Children aren't involved in mediation like court cases
Depending on the age of the children in your family, the courts may ask them to weigh in on the custody decision. Some may also have to testify as witnesses in the divorce proceedings. Obviously, either of these duties can put a lot of strain on the children. They may worry that one parent will shun them if they ask to live with the other. What they hear in court can damage the relationships they have with their parents in the future as well.
Mediation insulates the children from all of that potential pain and drama. Instead of needing to listen to testimony or choose where to live, they will hear directly from their parents about the outcome of the mediation negotiations.
Mediation helps build a co-parenting relationship
When parents divorce, there has usually been a serious breakdown of their marital relationship. They may no longer enjoy each other's company or agree about key issues. Divorce may only exacerbate that breakdown, creating additional hostility and a competitive, negative approach to the relationship.
Mediation, on the other hand, forces both parents to compromise and seek solutions that work well for everyone in the family. Negotiating together for the end benefit of the entire family unit can help the spouses find common ground. That, in turn, can provide a basis for a healthier relationship and smoother interactions in the future when exchanging custody or celebrating special events like birthdays.

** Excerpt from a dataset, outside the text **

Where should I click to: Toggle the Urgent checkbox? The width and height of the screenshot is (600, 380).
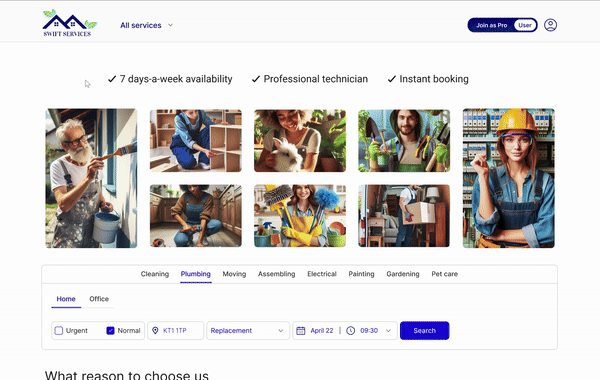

Mediation shows children how to handle conflict well
Divorce often shows children that fighting is the solution to interpersonal problems. Mediation models compromise and respectful cooperation as the means to solve problems. When children see their divorcing parents cooperate and work together, it can set a powerful example for them to follow in the future. All the of these benefits are excellent reasons why you should consider mediation for your upcoming divorce with minor children.